EXERCISE BRIEF
Exactly the lines from the one with "Instruction: Click the orange" to the end of the data below should be set down, and no others.

Dataset entries
Start of Block

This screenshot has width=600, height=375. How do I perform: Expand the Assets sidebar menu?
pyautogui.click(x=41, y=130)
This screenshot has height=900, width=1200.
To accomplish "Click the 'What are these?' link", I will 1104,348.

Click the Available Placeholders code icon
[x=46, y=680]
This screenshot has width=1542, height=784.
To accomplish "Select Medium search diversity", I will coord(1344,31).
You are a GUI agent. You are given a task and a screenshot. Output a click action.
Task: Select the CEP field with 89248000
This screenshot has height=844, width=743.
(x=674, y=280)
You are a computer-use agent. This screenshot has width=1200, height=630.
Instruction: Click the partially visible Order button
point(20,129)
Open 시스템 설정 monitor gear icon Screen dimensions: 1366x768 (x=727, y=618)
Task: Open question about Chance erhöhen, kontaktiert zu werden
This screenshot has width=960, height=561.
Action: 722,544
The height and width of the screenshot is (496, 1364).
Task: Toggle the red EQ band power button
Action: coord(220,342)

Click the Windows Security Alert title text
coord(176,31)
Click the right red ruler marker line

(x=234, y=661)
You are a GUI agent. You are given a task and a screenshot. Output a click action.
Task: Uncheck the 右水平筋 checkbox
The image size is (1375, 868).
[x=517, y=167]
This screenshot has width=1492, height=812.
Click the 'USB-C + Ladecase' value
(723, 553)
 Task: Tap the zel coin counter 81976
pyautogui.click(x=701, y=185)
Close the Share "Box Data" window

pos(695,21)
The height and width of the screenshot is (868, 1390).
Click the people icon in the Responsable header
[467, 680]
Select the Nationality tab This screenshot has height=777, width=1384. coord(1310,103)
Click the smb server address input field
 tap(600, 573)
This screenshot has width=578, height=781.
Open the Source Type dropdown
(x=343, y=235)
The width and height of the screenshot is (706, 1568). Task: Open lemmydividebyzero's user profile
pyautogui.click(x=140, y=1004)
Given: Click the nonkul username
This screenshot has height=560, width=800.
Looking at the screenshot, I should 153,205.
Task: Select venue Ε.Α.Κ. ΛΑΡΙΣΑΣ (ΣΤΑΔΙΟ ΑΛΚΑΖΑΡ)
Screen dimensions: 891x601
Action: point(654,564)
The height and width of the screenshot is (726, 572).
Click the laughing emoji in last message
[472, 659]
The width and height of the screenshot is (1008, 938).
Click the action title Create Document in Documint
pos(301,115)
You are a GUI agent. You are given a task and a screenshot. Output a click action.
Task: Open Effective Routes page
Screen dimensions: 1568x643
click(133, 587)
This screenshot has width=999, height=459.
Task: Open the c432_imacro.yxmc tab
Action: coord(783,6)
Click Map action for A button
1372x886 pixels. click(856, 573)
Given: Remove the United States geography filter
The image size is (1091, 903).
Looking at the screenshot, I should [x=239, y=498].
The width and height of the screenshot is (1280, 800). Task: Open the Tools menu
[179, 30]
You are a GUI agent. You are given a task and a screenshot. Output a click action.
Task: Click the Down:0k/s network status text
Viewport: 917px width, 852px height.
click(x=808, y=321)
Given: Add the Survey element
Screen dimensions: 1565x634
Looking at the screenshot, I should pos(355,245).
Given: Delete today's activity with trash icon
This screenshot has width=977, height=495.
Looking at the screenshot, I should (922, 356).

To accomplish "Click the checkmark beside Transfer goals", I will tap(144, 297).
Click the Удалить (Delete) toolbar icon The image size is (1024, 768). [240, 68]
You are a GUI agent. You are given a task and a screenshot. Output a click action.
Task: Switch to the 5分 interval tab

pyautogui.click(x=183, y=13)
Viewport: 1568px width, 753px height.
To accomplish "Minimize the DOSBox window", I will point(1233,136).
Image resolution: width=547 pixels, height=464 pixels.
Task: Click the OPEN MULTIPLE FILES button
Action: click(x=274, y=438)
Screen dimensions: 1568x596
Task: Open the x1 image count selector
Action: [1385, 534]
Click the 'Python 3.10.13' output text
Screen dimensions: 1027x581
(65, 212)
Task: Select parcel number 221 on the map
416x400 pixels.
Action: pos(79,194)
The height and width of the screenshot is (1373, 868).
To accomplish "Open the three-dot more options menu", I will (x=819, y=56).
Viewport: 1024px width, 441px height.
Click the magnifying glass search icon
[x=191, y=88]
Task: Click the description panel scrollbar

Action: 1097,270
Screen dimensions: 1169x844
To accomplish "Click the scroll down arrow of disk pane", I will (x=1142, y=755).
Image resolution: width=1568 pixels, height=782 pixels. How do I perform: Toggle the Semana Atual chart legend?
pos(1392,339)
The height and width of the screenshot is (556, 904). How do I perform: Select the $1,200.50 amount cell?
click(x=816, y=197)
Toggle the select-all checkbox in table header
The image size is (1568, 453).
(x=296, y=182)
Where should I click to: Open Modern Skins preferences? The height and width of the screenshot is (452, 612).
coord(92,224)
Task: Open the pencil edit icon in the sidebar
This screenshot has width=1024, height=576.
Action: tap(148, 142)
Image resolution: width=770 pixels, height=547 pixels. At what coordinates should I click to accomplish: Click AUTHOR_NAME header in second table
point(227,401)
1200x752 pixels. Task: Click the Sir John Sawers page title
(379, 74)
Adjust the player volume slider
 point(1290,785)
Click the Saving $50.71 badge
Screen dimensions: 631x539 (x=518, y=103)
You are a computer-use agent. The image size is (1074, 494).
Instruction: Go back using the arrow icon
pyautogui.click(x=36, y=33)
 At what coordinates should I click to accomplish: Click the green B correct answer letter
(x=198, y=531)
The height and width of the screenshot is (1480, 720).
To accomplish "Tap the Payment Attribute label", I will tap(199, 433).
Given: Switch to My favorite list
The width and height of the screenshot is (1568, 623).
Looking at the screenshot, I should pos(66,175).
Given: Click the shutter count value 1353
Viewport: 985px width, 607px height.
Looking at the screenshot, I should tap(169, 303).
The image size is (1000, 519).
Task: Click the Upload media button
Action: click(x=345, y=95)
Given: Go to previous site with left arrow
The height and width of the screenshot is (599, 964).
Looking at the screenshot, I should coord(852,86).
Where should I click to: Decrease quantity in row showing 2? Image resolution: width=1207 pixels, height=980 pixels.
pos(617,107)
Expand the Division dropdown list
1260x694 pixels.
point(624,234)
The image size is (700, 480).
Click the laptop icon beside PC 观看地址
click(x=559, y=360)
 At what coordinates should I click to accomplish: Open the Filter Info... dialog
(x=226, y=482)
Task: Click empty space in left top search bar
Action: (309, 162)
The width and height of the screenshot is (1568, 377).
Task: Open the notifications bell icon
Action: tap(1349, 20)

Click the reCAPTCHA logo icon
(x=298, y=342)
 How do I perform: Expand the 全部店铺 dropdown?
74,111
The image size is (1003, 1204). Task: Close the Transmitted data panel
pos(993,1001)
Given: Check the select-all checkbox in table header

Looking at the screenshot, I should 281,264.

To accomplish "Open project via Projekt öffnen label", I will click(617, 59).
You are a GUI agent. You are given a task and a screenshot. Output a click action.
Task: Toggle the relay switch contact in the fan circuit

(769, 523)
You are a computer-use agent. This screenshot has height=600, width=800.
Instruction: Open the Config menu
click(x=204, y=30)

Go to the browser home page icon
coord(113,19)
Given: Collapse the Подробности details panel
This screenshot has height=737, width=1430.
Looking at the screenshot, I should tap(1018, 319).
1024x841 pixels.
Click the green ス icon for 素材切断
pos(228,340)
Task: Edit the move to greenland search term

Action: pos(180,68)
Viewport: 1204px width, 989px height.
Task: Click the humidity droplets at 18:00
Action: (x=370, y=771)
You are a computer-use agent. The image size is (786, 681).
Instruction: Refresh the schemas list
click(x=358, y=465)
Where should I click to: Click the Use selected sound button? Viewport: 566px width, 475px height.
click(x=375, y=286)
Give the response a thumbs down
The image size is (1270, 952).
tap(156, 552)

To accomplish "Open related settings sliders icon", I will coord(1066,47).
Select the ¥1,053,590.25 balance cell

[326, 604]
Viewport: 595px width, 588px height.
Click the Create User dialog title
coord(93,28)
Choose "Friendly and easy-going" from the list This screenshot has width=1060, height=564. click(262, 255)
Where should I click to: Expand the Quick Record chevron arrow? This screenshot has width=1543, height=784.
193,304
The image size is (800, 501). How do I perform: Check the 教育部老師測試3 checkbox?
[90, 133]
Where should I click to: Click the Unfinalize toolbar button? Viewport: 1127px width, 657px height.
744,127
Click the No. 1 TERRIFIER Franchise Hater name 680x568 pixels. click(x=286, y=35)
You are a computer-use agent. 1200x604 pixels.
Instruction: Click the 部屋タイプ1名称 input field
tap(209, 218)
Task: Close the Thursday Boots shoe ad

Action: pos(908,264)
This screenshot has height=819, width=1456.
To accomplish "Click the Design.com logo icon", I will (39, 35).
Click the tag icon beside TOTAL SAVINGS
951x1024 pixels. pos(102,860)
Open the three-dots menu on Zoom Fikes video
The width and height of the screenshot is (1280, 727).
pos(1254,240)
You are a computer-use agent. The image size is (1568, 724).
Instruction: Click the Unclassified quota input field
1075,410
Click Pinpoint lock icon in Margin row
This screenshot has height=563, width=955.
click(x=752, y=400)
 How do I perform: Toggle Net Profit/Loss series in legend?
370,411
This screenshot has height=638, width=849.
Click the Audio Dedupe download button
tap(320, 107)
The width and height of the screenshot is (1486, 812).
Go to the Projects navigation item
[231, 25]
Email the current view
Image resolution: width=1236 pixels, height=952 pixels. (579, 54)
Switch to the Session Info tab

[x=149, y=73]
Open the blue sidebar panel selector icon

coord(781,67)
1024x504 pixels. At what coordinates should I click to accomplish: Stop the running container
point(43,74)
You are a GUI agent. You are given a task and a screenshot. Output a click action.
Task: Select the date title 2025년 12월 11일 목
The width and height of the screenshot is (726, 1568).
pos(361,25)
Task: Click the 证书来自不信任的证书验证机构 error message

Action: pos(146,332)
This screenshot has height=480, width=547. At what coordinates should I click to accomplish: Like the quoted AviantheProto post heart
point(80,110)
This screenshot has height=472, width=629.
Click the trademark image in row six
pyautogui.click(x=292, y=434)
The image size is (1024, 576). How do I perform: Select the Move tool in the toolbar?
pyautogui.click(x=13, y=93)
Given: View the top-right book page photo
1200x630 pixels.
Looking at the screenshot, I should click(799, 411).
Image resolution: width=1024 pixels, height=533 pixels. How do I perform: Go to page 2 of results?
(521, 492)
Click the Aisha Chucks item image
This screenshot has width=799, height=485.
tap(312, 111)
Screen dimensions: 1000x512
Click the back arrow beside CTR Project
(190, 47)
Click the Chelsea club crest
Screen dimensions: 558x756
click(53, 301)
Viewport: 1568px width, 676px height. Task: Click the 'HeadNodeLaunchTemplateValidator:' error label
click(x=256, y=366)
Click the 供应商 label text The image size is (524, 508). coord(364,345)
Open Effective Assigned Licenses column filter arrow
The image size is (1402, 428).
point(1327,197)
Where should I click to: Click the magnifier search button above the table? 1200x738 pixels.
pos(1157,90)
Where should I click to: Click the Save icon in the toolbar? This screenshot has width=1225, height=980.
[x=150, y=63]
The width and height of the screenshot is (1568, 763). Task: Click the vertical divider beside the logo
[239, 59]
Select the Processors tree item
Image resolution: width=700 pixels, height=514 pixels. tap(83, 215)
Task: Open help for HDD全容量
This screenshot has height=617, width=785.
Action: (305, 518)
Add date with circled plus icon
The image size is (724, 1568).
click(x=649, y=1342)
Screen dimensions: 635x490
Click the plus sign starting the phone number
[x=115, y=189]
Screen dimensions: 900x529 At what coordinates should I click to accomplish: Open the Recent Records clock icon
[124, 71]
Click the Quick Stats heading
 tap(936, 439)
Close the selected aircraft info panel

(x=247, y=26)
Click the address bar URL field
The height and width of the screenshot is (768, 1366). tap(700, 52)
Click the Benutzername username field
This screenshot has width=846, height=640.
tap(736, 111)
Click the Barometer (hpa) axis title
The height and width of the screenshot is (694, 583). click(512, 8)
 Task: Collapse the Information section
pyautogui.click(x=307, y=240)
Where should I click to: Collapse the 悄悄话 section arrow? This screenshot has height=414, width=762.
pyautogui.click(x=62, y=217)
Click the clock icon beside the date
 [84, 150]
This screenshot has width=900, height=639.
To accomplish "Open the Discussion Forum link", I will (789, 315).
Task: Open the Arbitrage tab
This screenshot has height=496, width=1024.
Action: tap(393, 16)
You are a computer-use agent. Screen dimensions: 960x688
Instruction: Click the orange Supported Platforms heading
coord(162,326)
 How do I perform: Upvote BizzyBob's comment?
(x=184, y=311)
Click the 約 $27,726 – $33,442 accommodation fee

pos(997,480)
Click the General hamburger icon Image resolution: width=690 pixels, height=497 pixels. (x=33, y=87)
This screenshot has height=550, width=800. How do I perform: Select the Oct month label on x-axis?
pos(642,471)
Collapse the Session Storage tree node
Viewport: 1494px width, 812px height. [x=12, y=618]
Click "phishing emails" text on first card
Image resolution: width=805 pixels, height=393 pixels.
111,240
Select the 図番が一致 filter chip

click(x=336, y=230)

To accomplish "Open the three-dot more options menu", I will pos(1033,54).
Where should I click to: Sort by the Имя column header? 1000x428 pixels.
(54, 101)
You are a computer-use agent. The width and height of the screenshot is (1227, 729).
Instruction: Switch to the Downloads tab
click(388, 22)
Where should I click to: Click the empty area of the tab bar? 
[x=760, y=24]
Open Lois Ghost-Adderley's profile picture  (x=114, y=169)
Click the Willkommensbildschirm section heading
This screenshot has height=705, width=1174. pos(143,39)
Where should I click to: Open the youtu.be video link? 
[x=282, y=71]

End of Block

ANSWER TO THE PROBLEM
Instruction: Click the orange Supported Platforms heading
coord(162,326)
 How do I perform: Upvote BizzyBob's comment?
(x=184, y=311)
Click the 約 $27,726 – $33,442 accommodation fee

pos(997,480)
Click the General hamburger icon Image resolution: width=690 pixels, height=497 pixels. (x=33, y=87)
This screenshot has height=550, width=800. How do I perform: Select the Oct month label on x-axis?
pos(642,471)
Collapse the Session Storage tree node
Viewport: 1494px width, 812px height. [x=12, y=618]
Click "phishing emails" text on first card
Image resolution: width=805 pixels, height=393 pixels.
111,240
Select the 図番が一致 filter chip

click(x=336, y=230)

To accomplish "Open the three-dot more options menu", I will pos(1033,54).
Where should I click to: Sort by the Имя column header? 1000x428 pixels.
(54, 101)
You are a computer-use agent. The width and height of the screenshot is (1227, 729).
Instruction: Switch to the Downloads tab
click(388, 22)
Where should I click to: Click the empty area of the tab bar? 
[x=760, y=24]
Open Lois Ghost-Adderley's profile picture  (x=114, y=169)
Click the Willkommensbildschirm section heading
This screenshot has height=705, width=1174. pos(143,39)
Where should I click to: Open the youtu.be video link? 
[x=282, y=71]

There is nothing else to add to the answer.